'
'Would you go as far as that?' said the Wise Man, politely.
'Farther. And everybody else thinks so. Everybody except my wife. She
tells me that I am a model of manly beauty. You know Lancelot? Well,
she says I have Lancelot whipped to a custard. What do you make of
that? And here's another thing. It is perfectly obvious to me that my
wife is one of the most beautiful creatures in existence. I have seen
them all, and I tell you that she stands alone. She is literally
marooned in Class A, all by herself. Yet she insists that she is plain.
What do you make of it?'
The Wise Man stroked his beard.
'My son,' he said, 'the matter is simple. True love takes no account of
looks.'
'No?' said Agravaine.
'You two are affinities. Therefore, to you the outward aspect is nothing.

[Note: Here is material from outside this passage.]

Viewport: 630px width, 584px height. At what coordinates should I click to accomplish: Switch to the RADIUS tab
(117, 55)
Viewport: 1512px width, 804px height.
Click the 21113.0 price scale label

Put it like this. Love is a thingummybob who what-d'you-call-its.'
'I'm beginning to see,' said Agravaine.
'What I meant was this. Love is a wizard greater than Merlin. He plays
odd tricks with the eyesight.'
'Yes,' said Agravaine.
'Or, put it another way. Love is a sculptor greater than Praxiteles. He
takes an unsightly piece of clay and moulds it into a thing divine.'
'I get you,' said Agravaine.
The Wise Man began to warm to his work.
'Or shall we say--'
'I think I must be going,' said Agravaine.